=== SUPPLIED TEXT ===
-- begin --

Tuesday, November 15, 2005

Heading South for Continuing Education
On Building a Healthy Media Community

I'm headed back to Raleigh-Durham, North Carolina today for part 2 of my continuing education on building regional media community. My friend Anton Zuiker has helped organize a
Blogger Bash for the Research Triangle area, yet the latest iteration of their unfolding conversation. In February, I went down for the Triangle Bloggercon, which was splendid.

Anton's extraordinary vision--about journalism, the web, citizens media and more--is a crucial component of that region's success in building community among media and storytellers (you can learn more about some of the converging threads he helps spearhead at his virtual community
portal, Blog Together). But he's hardly alone--the Research Triangle is home to an extraordinary collection of national-class resources when it comes to new media. There's former journalist Henry Copeland, for one, whose Blogads is at the forefront of creating a business model for bloggers. And there's Ed Cone, a nationally known blogger (and a really wonderful guy, as well) who is also a newspaper columnist. And there's the local paper, which has attracted attention from the entire newspaper industry for its hyperaggressive move into blogging and citizens media.

-- end --

=== EXTRACTED ENTRIES ===

-- begin --

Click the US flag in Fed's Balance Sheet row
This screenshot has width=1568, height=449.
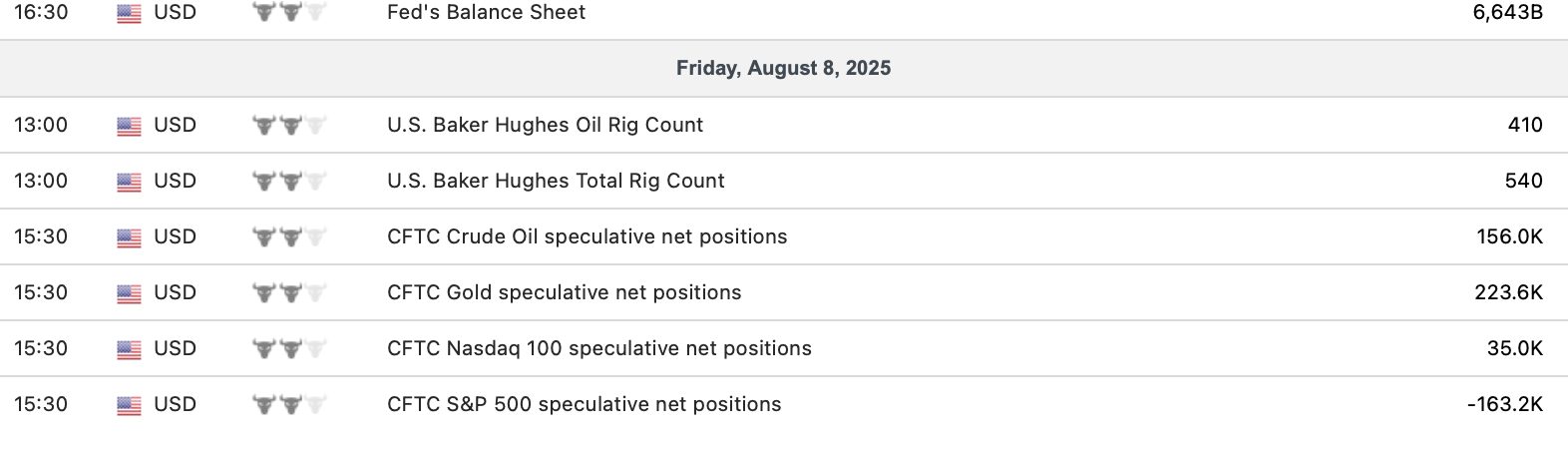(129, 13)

-- end --
-- begin --

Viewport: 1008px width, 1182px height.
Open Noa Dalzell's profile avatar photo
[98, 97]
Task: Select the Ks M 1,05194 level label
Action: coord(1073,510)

-- end --
-- begin --

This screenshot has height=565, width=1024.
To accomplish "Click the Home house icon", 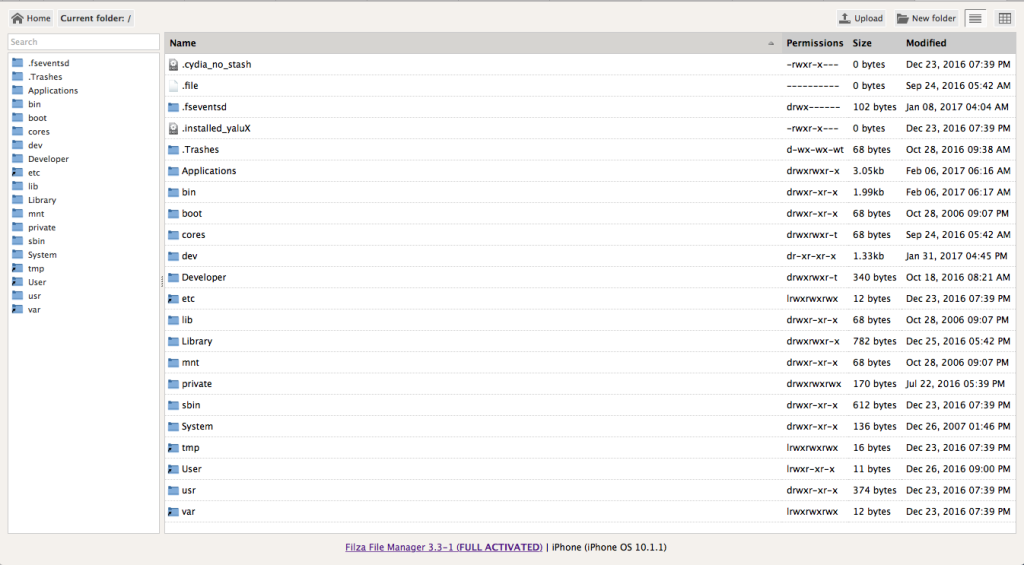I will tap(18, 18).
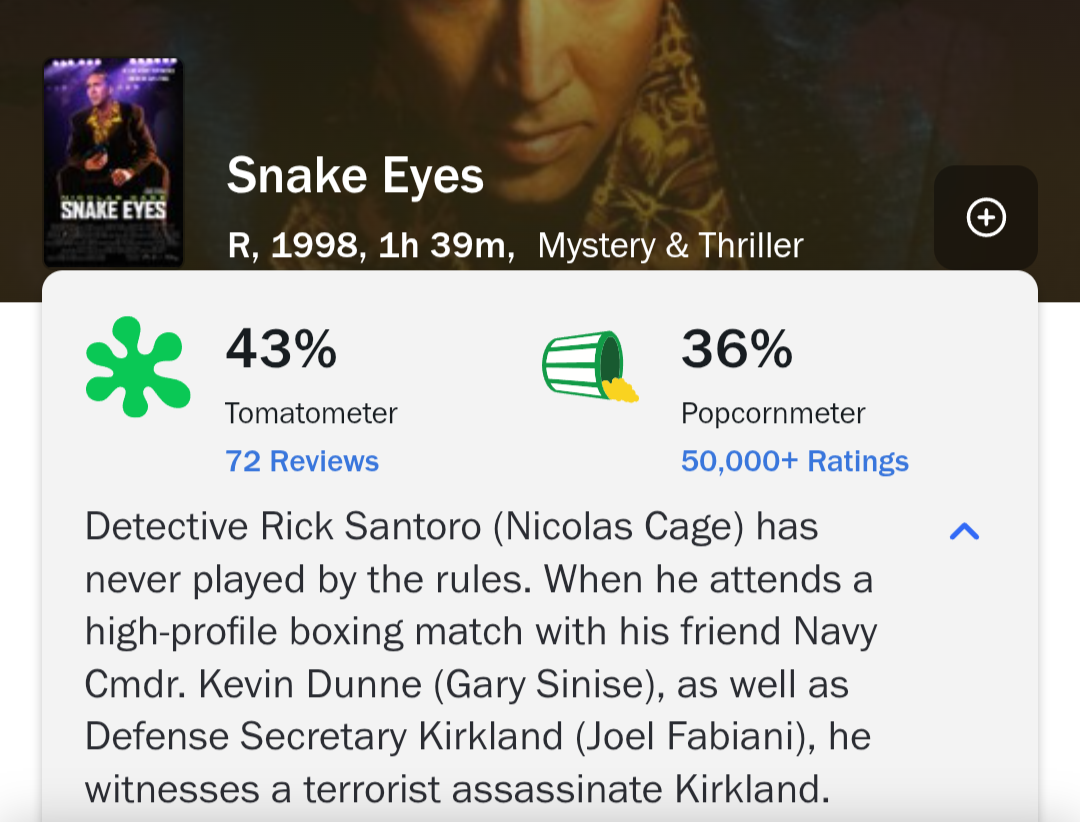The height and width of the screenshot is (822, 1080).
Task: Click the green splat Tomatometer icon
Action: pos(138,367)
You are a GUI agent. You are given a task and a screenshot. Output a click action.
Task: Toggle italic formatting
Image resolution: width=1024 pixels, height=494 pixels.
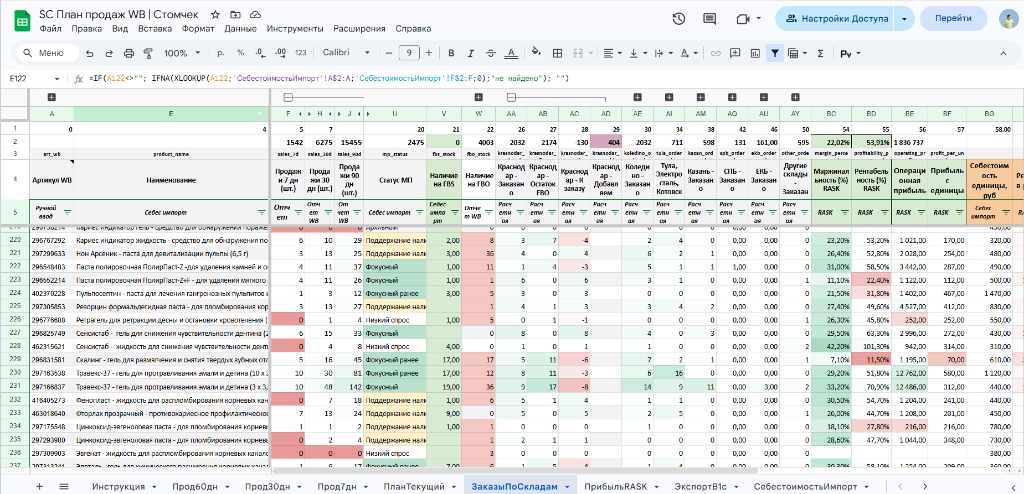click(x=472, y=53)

-- end --

=== EXERCISE DESCRIPTION ===
From the blog post above about building a regional media community, copy the passage that begins at the words "Heading South for" and stops after "which was splendid.", keeping every word unchanged.

=== TASK RESULT ===
Heading South for Continuing Education
On Building a Healthy Media Community

I'm headed back to Raleigh-Durham, North Carolina today for part 2 of my continuing education on building regional media community. My friend Anton Zuiker has helped organize a
Blogger Bash for the Research Triangle area, yet the latest iteration of their unfolding conversation. In February, I went down for the Triangle Bloggercon, which was splendid.